Leur participation au smog de pesticides dans lequel le vivant se déploie aujourd’hui est avérée, alors que certains ne sont apparus que récemment (2012-2013 pour le Fluxapyroxad)
Leur présence en concentration quantifiée dans plus de 5 % des analyses des eaux libres témoigne aussi des usages en agriculture sur les bassins versants des cours d’eau étudiés : le Boscalid en est la molécule emblématique toujours présente, la plus souvent rencontrée à la concentration quantifiée, la plus fortement concentrée aussi.
Leur imprégnation est encore en cours et en croissance, du fait de l’accumulation de ces molécules comme le montre la présence fréquente du Mépronil, interdit depuis 2002, dans les eaux de Franche-Comté, ou celle du Bixafen (inventée en 2010) retrouvée dans 94 % des prélèvements d’eau libre et dans tous les organismes vivants étudiés ci-dessus.
Nul doute, au su de leur dangerosité recherchée, que leur omniprésence dans les différents compartiments de ces écosystèmes fragiles ne participe à l’effondrement de la biodiversité des cours d’eau en Franche-Comté et aux problèmes de santé ou de fécondité des êtres vivants, espèce humaine comprise.
Bibliographie succinct
– Différentes fiches trouvées sur le site de l’Inéris relatives à différents SDHI.

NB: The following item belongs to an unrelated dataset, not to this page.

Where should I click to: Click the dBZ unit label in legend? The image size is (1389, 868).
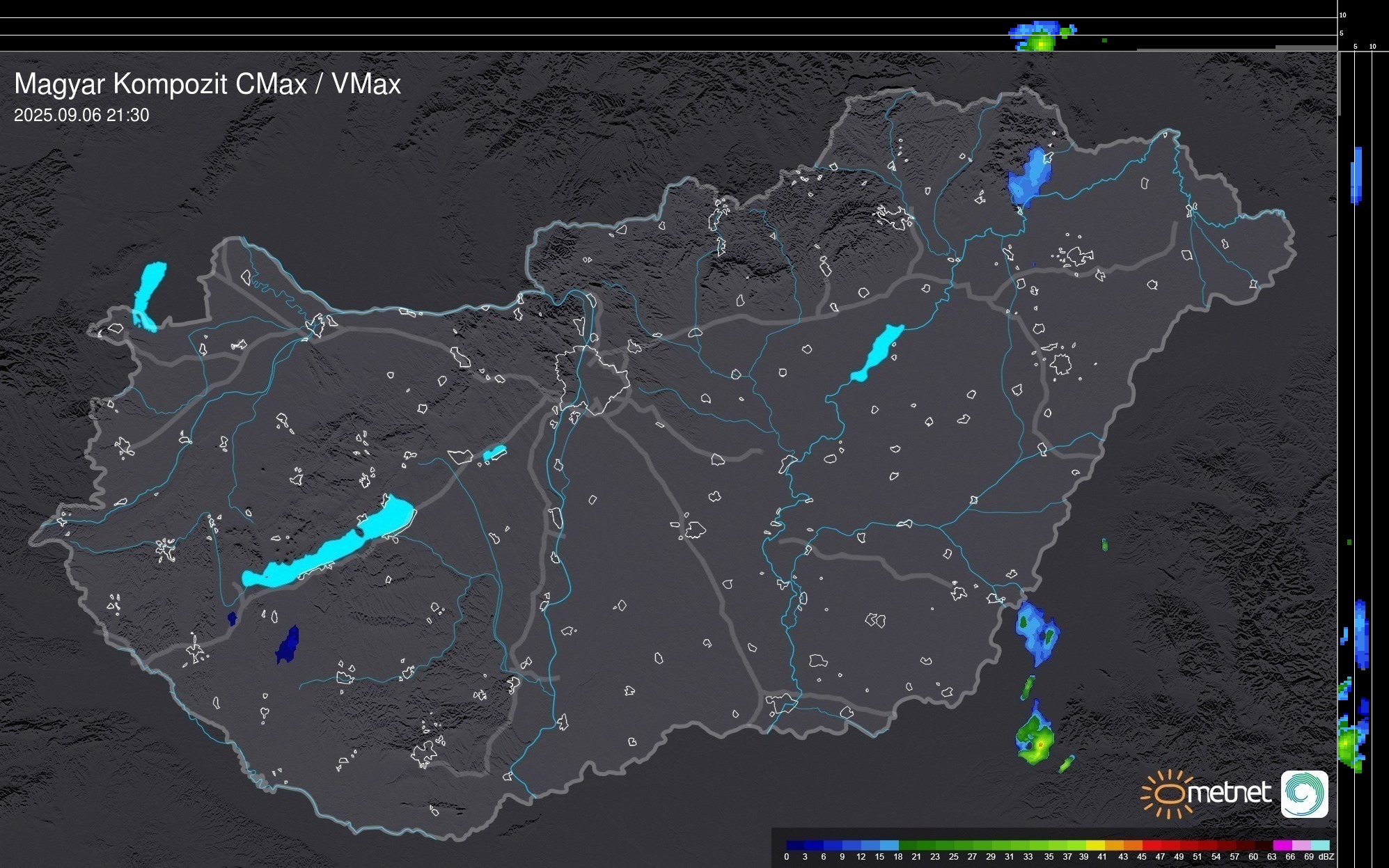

– Site FRAC info : Fungicide Resistance Action Comittee (FRAC) : Mode of action of Fungicides, classification on mode of action 2014.
– Avis de l’Agence nationale de sécurité sanitaire de l’alimentation, de l’environnement et du travail.
– (ANSES) relatif à « l’évaluation du signal concernant la toxicité des fongicides inhibiteurs de la succinate deshydrogénase (SDHI)». Saisine n° 2018-SA-0113 du 15/01/2019. F.
– Nicolino, Le crime est presque parfait. Ed. Les liens qui libèrent, 09/2019.